Here is an important and timely article by Dr. Jody McMurray (D.V.M., B.Sc. (Ag)) from her blog:
Dear Dr. Jody:
We have seen on the news recently that there is a parvo outbreak in Calgary. We have been avoiding off-leash parks since we heard about the outbreak, but what else can we do to keep our three year old Basset hound, “Porkchop”, safe from this disease?
Canine parvo virus, or CPV, has been making headlines in Calgary this fall. Dog owners are right to be concerned about the illness, however, parvo has been around since the mid-1970s, and it usually does flare up every spring and fall in the Calgary area. At my clinic in Cochrane, we have seen two cases of parvo in the past two months. This is roughly the number of cases we would have expected for this time of year.
Parvo is a dangerous and highly contagious virus that is transmitted from dog to dog via the fecal-oral route. This means that your dog has to ingest the virus in order to become infected. Because the virus is shed in the stool of infected dogs, your dog could come into contact with the virus by walking in areas where infected dogs have defecated. Once your pet licks his paws through routine grooming, he is potentially exposed.
Once inside your dog, the virus multiplies in the tonsils and other lymphoid tissues. Within 3-5 days, the virus is cruising around inside your dog’s bloodstream, where it gains access to special cells that line the intestine, called crypt cells. Six to ten days after exposure, your dog will begin demonstrating clinical signs of the illness. These signs include inappetance, vomiting, watery and sometimes bloody diarrhea, and rapid dehydration. Without prompt treatment, the illness is often fatal. Infected dogs typically die from dehydration; however, because ill dogs have sustained damage to their intestinal walls, gut bacteria can gain access to the bloodstream. This leads to sepsis which is fatal without treatment.
The most severe cases of parvo are seen in young puppies, since the virus has a particular affinity for the rapidly-multiplying intestinal cells found in growing animals.
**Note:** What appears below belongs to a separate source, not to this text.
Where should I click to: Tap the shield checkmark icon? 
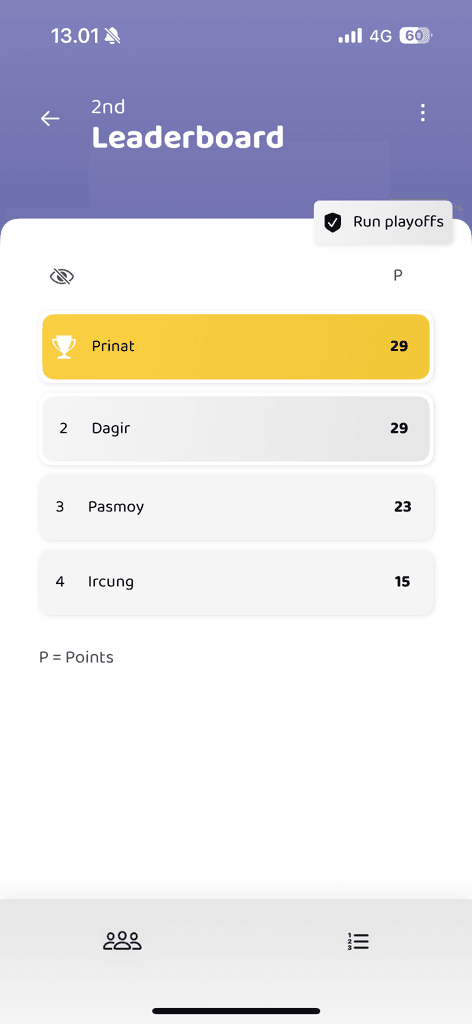coord(333,223)
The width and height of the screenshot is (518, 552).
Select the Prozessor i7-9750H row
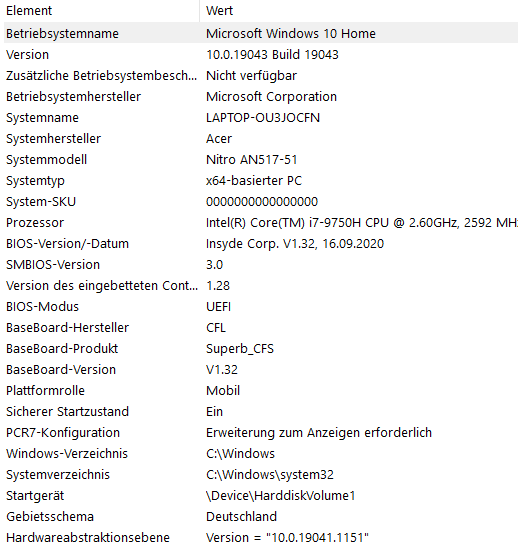(x=261, y=222)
Rottweilers, Doberman pinschers, pit bulls, Labrador retrievers, German shepherds, and Siberian huskies seem particularly susceptible to the illness.
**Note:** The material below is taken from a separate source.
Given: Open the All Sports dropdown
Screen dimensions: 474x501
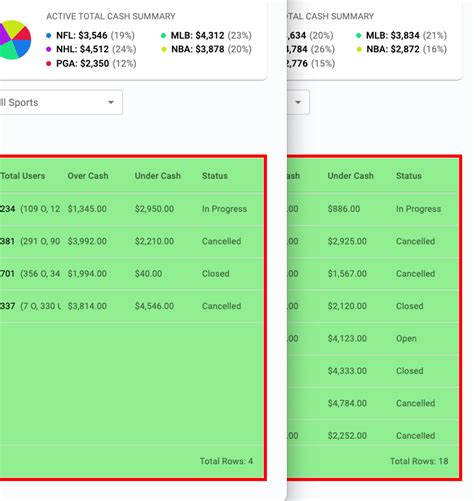Looking at the screenshot, I should coord(60,102).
Successful treatment of parvo depends heavily on attaining a prompt diagnosis. The illness is straightforward to diagnose with a combination of a complete blood cell count and a fecal parvo test. The fecal parvo test detects the presence of the virus in the stool, but because the virus is only shed during certain stages of the illness, your veterinarian may also rely on a blood test to help confirm the disease. Because parvo virus shuts down the production of white blood cells in the bone marrow, your veterinarian may make a diagnosis of parvo virus based on a depressed white blood cell count.
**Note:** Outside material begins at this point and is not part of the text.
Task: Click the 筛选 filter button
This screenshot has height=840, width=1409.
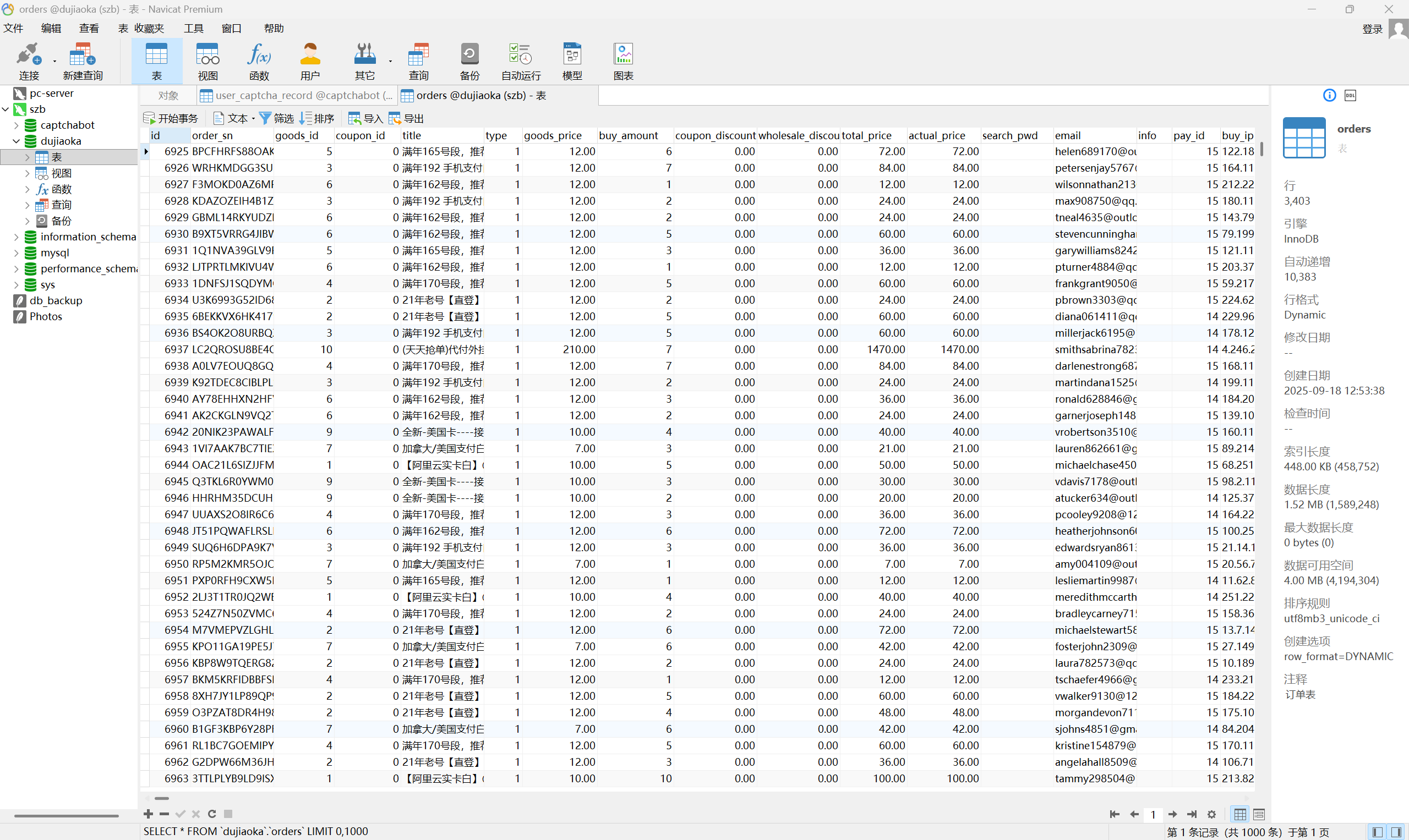Action: click(x=276, y=118)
It is partly due to this depressed white blood cell count that diseased animals become secondarily infected with bacteria. Treatment of parvo virus therefore includes IV antibiotics. Dogs suffering from parvo will also require several days of expensive, intensive care hospitalization with IV fluids, anti-nauseants, and occasionally, pain medication. Treated early in the course of the disease, the prognosis for survival is good. Dogs that have recovered from parvo virus can continue to shed the virus in their stool for several days or even weeks. The virus is stable in the environment and can survive for long periods of time in the soil. For this reason, it is, and always has been, critically important that puppies that have not completed their vaccine series are kept away from areas where other dogs may have defecated.
Puppies receive some immunity through their mother’s milk. This immunity, called “maternal antibody”, is generally not sufficient to completely protect puppies against parvo virus. Unfortunately, maternal antibody does effectively interfere with the puppy’s vaccines. A puppy’s maternal antibody will usually wear off by the age of 12 weeks, but in some puppies it can last until they are 18 weeks old. For this reason, a puppy’s vaccines are given every 3-4 weeks until they are at least 16 weeks old. This generally ensures that the dog has received at least one dose of vaccine after his maternal antibody has worn off. In higher risk breeds such as those mentioned above, vaccines may need to be continued to the age of 22 weeks in order to ensure that the dog receives at least one vaccine after his maternal antibody has waned.
The vaccine against parvo virus is highly effective when given according to your veterinarian’s recommendations. It is always crucial that, if you have a dog under the age of two years, your dog’s vaccines against parvo virus are up to date. Parvo rarely infects dogs over the age of six months, and I have not personally ever seen a case of parvo virus in a dog over the age of two years.
If you are unsure of your dog’s current vaccine status, please contact your veterinarian. Dog owners who have updated that their pets’ vaccine status against this ubiquitous virus have no need to be alarmed during the spring and fall when parvo virus is at its most active.